Comparative sialomics between hard and soft ticks: implications for the evolution of blood-feeding behavior

Abstract

Ticks evolved various mechanisms to modulate their host's hemostatic and immune defenses. Differences in the anti-hemostatic repertoires suggest that hard and soft ticks evolved anti-hemostatic mechanisms independently, but raise questions on the conservation of salivary gland proteins in the ancestral tick lineage. To address this issue, the sialome (salivary gland secretory proteome) from the soft tick, Argas monolakensis, was determined by proteomic analysis and cDNA library construction of salivary glands from fed and unfed adult female ticks.
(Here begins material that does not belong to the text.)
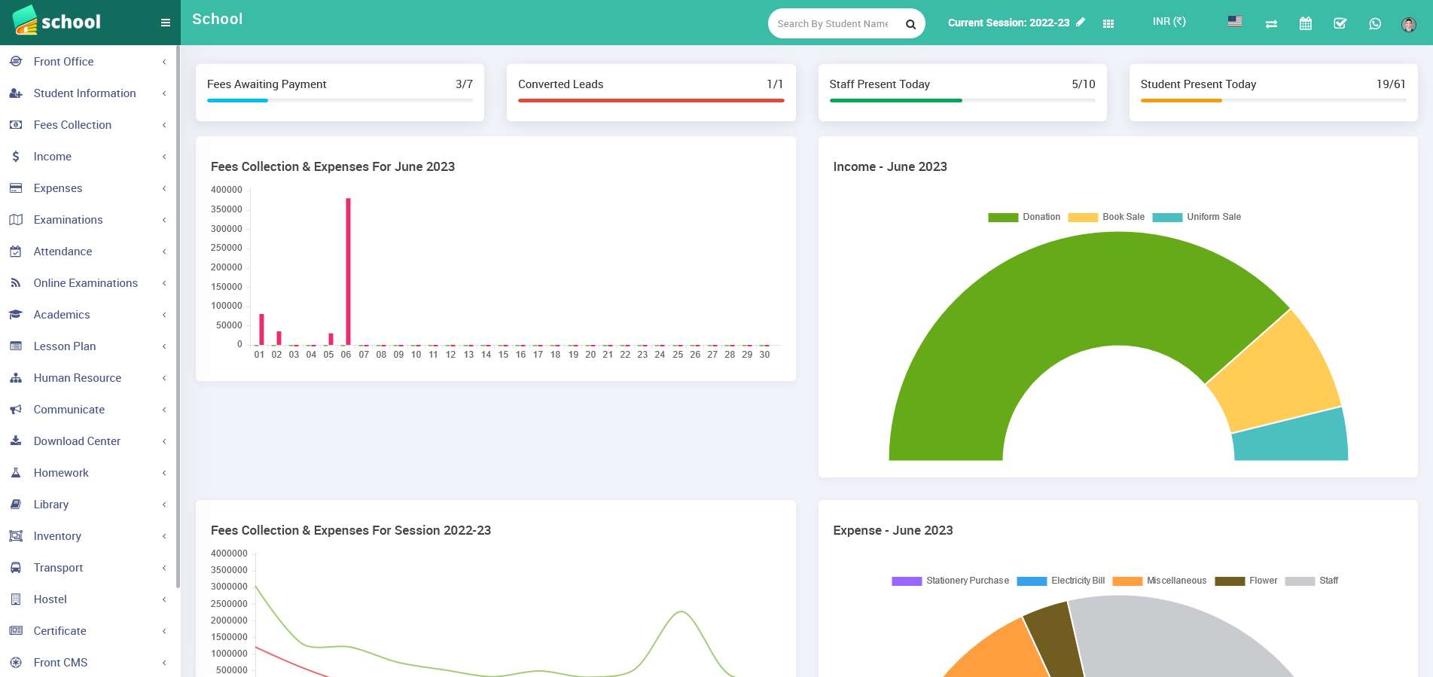The width and height of the screenshot is (1433, 677).
Task: Click the search magnifier icon
Action: click(x=910, y=24)
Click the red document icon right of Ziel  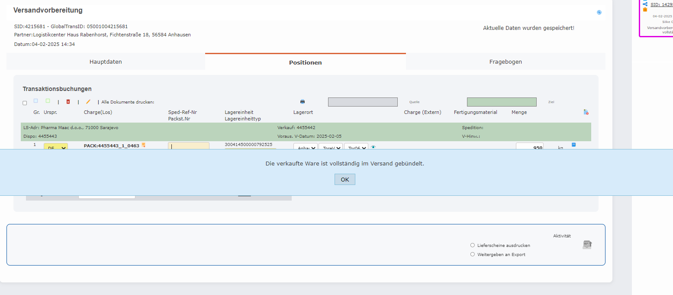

The sialome is composed of approximately 130 secretory proteins of which the most abundant protein folds are the lipocalin, BTSP, BPTI and metalloprotease families which also comprise the most abundant proteins found in the salivary glands. Comparative analysis indicates that the major protein families are conserved in hard and soft ticks. Phylogenetic analysis shows, however, that most gene duplications are lineage specific, indicating that the protein families analyzed possibly evolved most of their functions after divergence of the two major tick families. In conclusion, the ancestral tick may have possessed a simple (few members for each family), but diverse (many different protein families) salivary gland protein domain repertoire.

Fig. 1

Proteome analysis of SGE by Edman degradation. Salivary gland extract from A. monolakensis was heat-inactivated at 80°C, precipitated (P) and soluble (S) proteins were separated by centrifugation. The soluble and insoluble fractions were then fractionated by one-dimensional SDS-PAGE, blotted onto PVDF membranes and bands were cut-out for Edman sequencing. Edman sequences are indicated, as well as their corresponding sequences found in the cDNA library. The protein families and the number of transcripts are indicated in brackets.

Fig. 2

Two-dimensional electrophoresis of salivary gland extract from A. monolakensis. Approximately 50 μg total SGE was resolved on the gel. All prominent proteins spots (78 spots) were excised for peptide mass fingerprinting. Spots that could be matched to cDNA library transcripts are indicated. Protein families are shown in brackets.

Fig. 3

Two-dimensional liquid chromatography followed by peptide mass fingerprinting. Indicated is fractionation of SGE by anion exchange chromatography (AEC). The flow-through from the AEC was fractionated with cation exchange chromatography (CEC). Fractions (R1-R17) from AEC and CEC were fractionated using reversed phase chromatography (RPC). Peaks were collected and those identified by peptide mass fingerprinting are indicated.

Fig. 4

The BTSP, 7DBF and 18.7 kDa families belong to the thrombospondin repeat superfamily. A) Single domain BTSP members were aligned with TSP1 and TSP4 domains of f-spondin as well as Salp14, a representative BTSP from the genus Ixodes. B) Alignment of the 7DBF family with human TSP2 (Tan et al., 2002) at its N-terminal domain and TSP4 from f-spondin at its C-terminal domain (Pääkönen et al., 2006). C) Alignment of 18.7 kDa with TSP1 and TSP4 domains of f-spondin (Pääkönen et al., 2006). TSP1 was aligned with the N-terminal domain and TSP4 with the C-terminal domain. Indicated are the conserved cysteine patterns and predicted disulphide bonds as obtained from the structures of human TSP2 (Tan et al., 2002) and TSP1 and TSP4 from f-spondin (Pääkönen et al., 2006). Accession numbers for sequences are included in sequence name.

Fig. 5

Alignment of the 8kDa family from A. monolakensis and the ixodegrins from Ixodes. Indicated are the conserved cysteine pattern and RGD-motif. Accession numbers for sequences are included in sequence name.

Fig. 6

Phylogenetic analysis of the BTSP family. A neighbor-joining analysis shows nodes with more than 90% bootstrap support (10000 replicates) labeled with black dots. The gray dot indicates a single Ixodes sequence that grouped within the Argas clade with weak support.

Fig. 7

Phylogenetic analysis of the tick lipocalin family. A neighbor-joining analysis shows nodes with more than 60% bootstrap support (10000 replicates) labeled with black dots.